**Try it**.
Look through the lines below and extract each one that contains "Insert".

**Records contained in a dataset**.
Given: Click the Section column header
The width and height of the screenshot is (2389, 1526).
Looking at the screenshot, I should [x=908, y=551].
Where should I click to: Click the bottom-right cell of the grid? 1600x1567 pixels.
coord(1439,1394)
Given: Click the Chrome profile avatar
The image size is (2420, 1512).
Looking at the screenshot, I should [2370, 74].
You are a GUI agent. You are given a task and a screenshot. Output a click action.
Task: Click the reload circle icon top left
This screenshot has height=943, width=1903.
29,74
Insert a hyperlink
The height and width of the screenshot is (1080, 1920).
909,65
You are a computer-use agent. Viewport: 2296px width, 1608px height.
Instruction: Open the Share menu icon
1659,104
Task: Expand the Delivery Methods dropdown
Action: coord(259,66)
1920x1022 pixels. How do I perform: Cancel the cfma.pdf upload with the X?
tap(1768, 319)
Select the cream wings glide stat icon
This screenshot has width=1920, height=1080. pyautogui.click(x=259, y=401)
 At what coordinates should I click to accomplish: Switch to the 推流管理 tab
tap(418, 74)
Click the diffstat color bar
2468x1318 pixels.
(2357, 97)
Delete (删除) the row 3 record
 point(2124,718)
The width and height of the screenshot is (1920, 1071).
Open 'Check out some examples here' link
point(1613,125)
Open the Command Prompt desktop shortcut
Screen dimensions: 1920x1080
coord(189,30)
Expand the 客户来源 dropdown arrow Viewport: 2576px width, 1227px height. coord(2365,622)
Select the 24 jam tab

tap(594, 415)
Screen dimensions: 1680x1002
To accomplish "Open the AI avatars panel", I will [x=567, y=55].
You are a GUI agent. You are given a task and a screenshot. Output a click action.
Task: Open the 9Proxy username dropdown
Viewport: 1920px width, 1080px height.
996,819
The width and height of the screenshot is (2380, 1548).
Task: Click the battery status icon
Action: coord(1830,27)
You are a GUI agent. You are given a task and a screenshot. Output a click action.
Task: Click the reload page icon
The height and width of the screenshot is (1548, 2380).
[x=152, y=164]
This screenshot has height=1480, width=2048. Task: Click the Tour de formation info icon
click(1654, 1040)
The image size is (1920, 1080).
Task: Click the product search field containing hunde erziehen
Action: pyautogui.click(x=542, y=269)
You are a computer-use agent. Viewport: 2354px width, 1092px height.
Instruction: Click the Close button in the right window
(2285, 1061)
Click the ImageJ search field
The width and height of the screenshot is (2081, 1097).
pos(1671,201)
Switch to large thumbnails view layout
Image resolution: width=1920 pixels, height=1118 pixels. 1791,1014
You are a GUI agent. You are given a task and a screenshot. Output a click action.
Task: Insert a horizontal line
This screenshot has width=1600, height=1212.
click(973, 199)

**Task answer**.
Insert a hyperlink
Task: Insert a horizontal line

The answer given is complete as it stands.